Top of DATASET EXTRACT

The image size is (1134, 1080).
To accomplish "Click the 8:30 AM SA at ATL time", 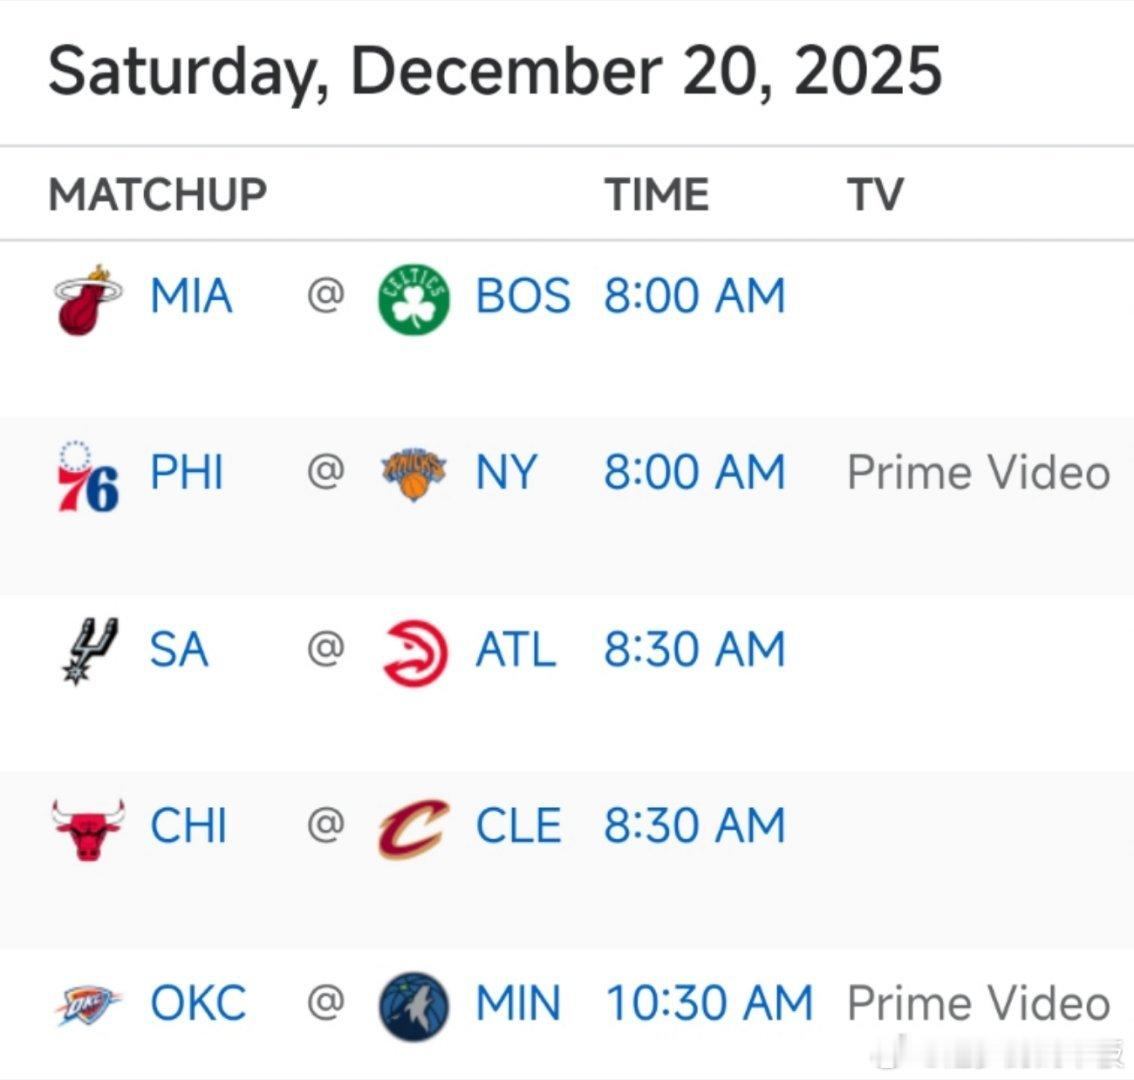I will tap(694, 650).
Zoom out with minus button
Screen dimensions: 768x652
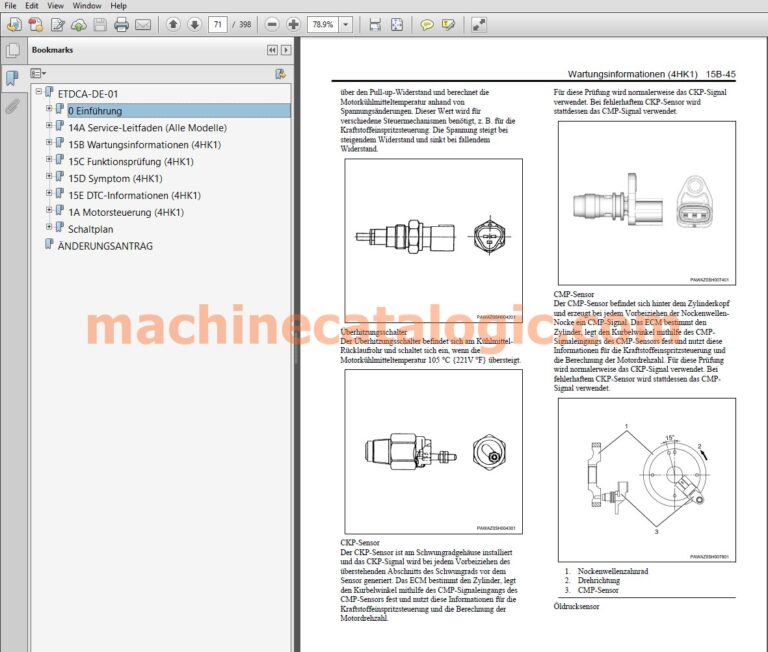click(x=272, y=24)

Bottom of DATASET EXTRACT
Top of DATASET EXTRACT

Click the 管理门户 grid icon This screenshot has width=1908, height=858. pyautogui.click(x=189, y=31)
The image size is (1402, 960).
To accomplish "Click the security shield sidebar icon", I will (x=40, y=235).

Bottom of DATASET EXTRACT
Top of DATASET EXTRACT

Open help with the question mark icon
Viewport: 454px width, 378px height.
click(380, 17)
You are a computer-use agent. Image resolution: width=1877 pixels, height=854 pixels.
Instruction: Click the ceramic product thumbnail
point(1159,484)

Bottom of DATASET EXTRACT

— TASK STATEMENT —
Give the number of lines in the entries that include the string "size", and nothing more.

— WRITTEN REPLY —
2